3. https://www.freeeducationalresources.com/singaporemath/Singapore_Math.htm
This is an excellent treasure trove of free Singapore Math Worksheets (PDF).
4. https://www.onlinemathlearning.com/singapore-math.html
Many questions with worked solutions with Singapore Math Model method.
5. http://www.sgtestpaper.com/sgmath/
Includes questions modeled from real Singapore schools’ questions.

Do also read our most popular Singapore Math page to find out what is Singapore Math and what are its benefits.

## f integrable implies set where f is infinite is measure zero

Let $(X,\mathcal{M},\mu)$ be a measure space. Let $f:X\to [0,\infty]$ be a measurable function. Suppose that $\int_X f d\mu<\infty$.

(a) Show that the set $\{x\in X:f(x)=\infty\}\subseteq X$ is of $\mu$-measure 0. (Intuitively, this is quite obvious, but we need to prove it rigorously.)

(b) Show that the set $\{x\in X:f(x)\neq 0\}\subseteq X$ is $\sigma$-finite with respect to $\mu$. i.e. it is a countable union of measurable sets of finite $\mu$-measure.

We may use Markov’s inequality, which turns out to be very useful in this question.

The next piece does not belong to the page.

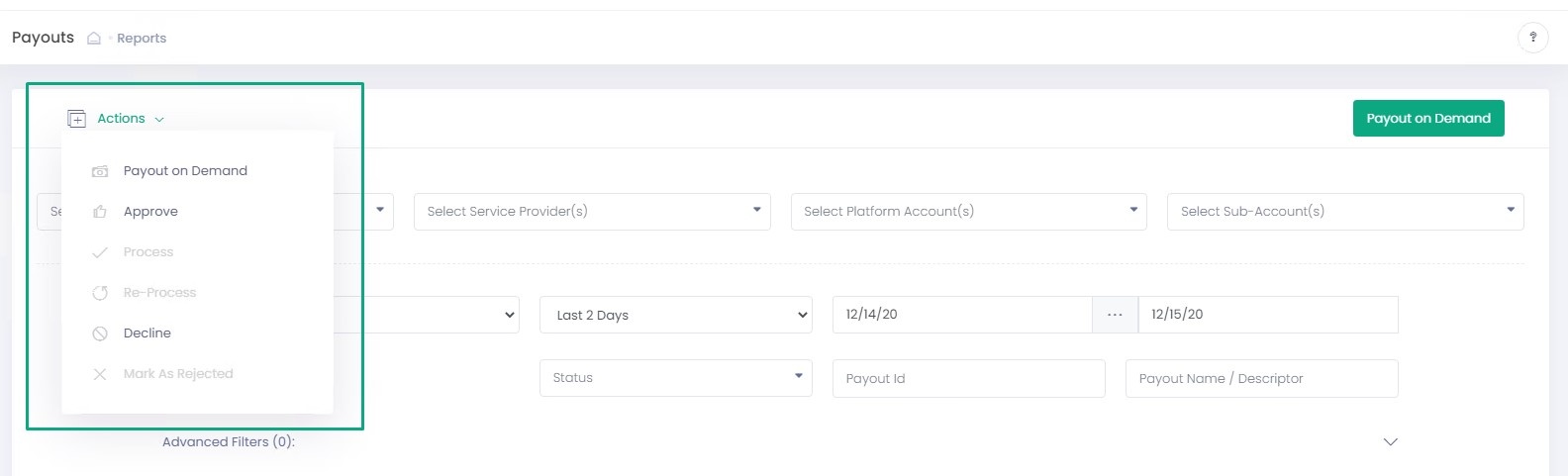The width and height of the screenshot is (1568, 476).
Task: Click the Actions plus-box icon
Action: [77, 119]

Proof: (a) Let $E_k=\{x\in X:f(x)\geq k\}$, where $k\in\mathbb{N}$. Denote $E_\infty=\{x\in X:f(x)=\infty\}$.

$E_K \downarrow E_\infty$, and $\mu (E_1)\leq\frac{1}{1}\int_X f d\mu<\infty$. (Markov Inequality!)

Then

\begin{aligned}\mu(E_\infty)&=\lim_{k\to\infty}\mu (E_k)\\ &\leq\lim_{k\to\infty}\frac{1}{k}\int f d\mu\ \ \ \text{(Markov Inequality)}\\ &=0 \end{aligned}

Therefore, $\mu(E_\infty)=0$.

(b) Let $S_k=\{x\in X:f(x)\geq\frac{1}{k}\}$, $k\in\mathbb{N}$.

$\{x\in X:f(x)\neq 0\}=\cup_{k=1}^\infty S_k$

Therefore, $\mu(S_k)\leq k\int f d\mu<\infty$, and we have expressed the set as a countable union of measurable sets of finite measure.

Once again, do check out the Free Career Quiz!